Mongolia: Mine, All Mine

Via The Economist, an article on Mongolia’s rapid growth and dramatic change:

“GOIN’ to OT?” drawls Andy, a burly tattooed man with that worldly air common to those who have done time in the American army. The gate at Incheon airport in South Korea is packed with travellers, mainly Mongolian expatriates on their way home, waiting to board a flight to Ulaanbaatar. Andy’s is a fair guess as to the destination of one of the few other Western passengers. “OT”—Oyu Tolgoi, or “Turquoise Hill”—is in the middle of nowhere, a desolate spot in the Gobi desert, another hour-and-a-half’s flight south of Ulaanbaatar (inevitably, “UB”). But it is the site of the biggest foreign-investment project in Mongolia, a copper-and-gold mine that is springing up at a remarkable speed and is expected, by 2020, to account for one-third of Mongolia’s GDP.

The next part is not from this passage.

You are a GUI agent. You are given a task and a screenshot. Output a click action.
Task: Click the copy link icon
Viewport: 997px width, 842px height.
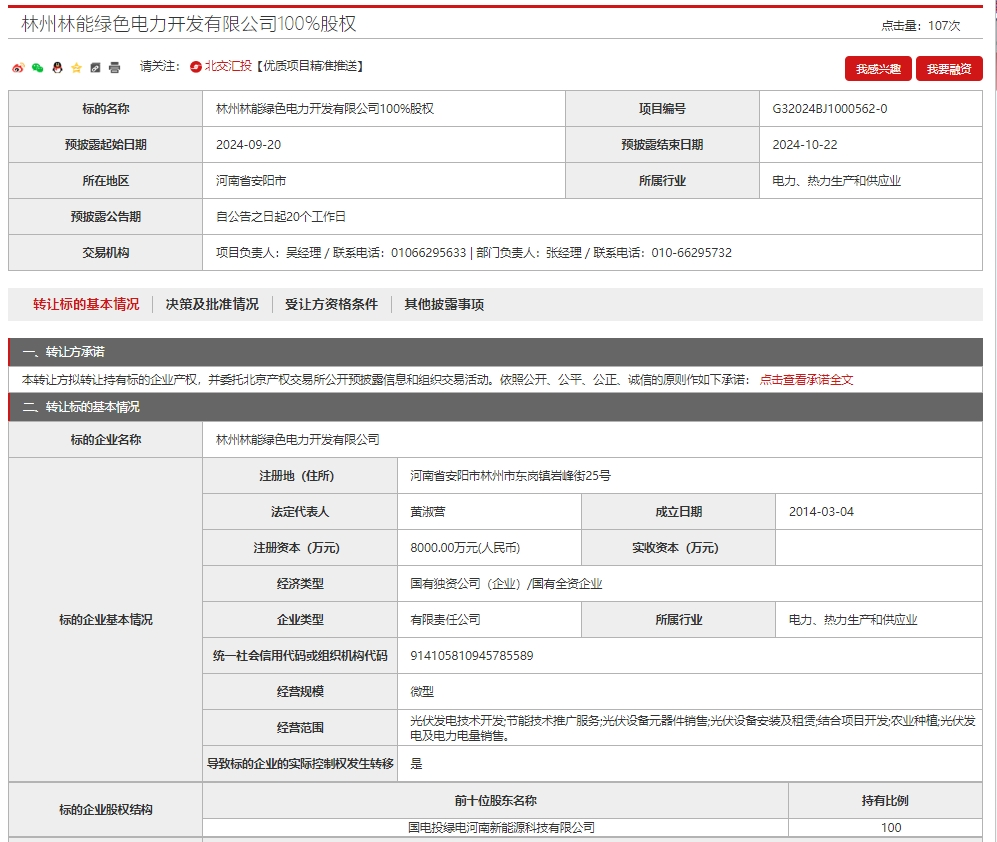point(95,68)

For Andy, who normally “does security” in places such as Afghanistan, Nigeria and Somalia, OT is a rest cure. Conditions are comfortable, the locals are a delight, and nobody tries to shoot him. And there are the transits through UB, a veritable Bangkok of the steppes—at least if your comparators are Kabul and Mogadishu. In the OT bus from UB airport into town, Andy is on tenterhooks waiting for the overnight hotel allocation. He is delighted with his billet—one where overnight guests are readily tolerated. The other news is less cheery: the airport bus will leave at four in the morning.

UB is a boom town on the frontier of global mining. Hotels are bursting; the Irish pubs, of which there are several, are heaving with foreign miners, investment bankers and young local women with very long legs and very short skirts. French bistros serve steaks the size of tabloid newspapers. Dozens of cranes punctuate the skyline. The streets, empty 20 years ago, are now clogged. It is hard to believe on the clear sunny mornings the city enjoys much of the year, but UB’s air is now as polluted as anywhere—second only to the Iranian city of Ahwaz, according to a recent study by the World Health Organisation. In the winter, when temperatures average from -10 to -30 centigrade, and often fall to -40 at night, UB burns a lot of coal.

Another sign of a boom is the effort to keep the city functioning through these crippling winters. When a Singaporean firm was building a joint-venture brewery to make Tiger beer, it was so anxious to finish in time for the summer-drinking high season that it hired patio heaters the size of jet engines for the construction site. Without such aids, building stops in the Mongolian winter. It is too cold to pour concrete.

A glitzy mall on the corner of the main Sukhbaatar Square houses the sort of establishments you come across in the better class of airport: chic boutiques, pricey restaurants, expensive-watch shops and, of course, an outlet of Louis Vuitton, which sells posh luggage. The shops usually look empty, which is reassuring for those nostalgic for the UB of the recent past—small, drab and poor, and offering its visitors, as one unhappily put it, a choice of “mutton, mutton and mutton”, but at least refreshingly different from other capitals.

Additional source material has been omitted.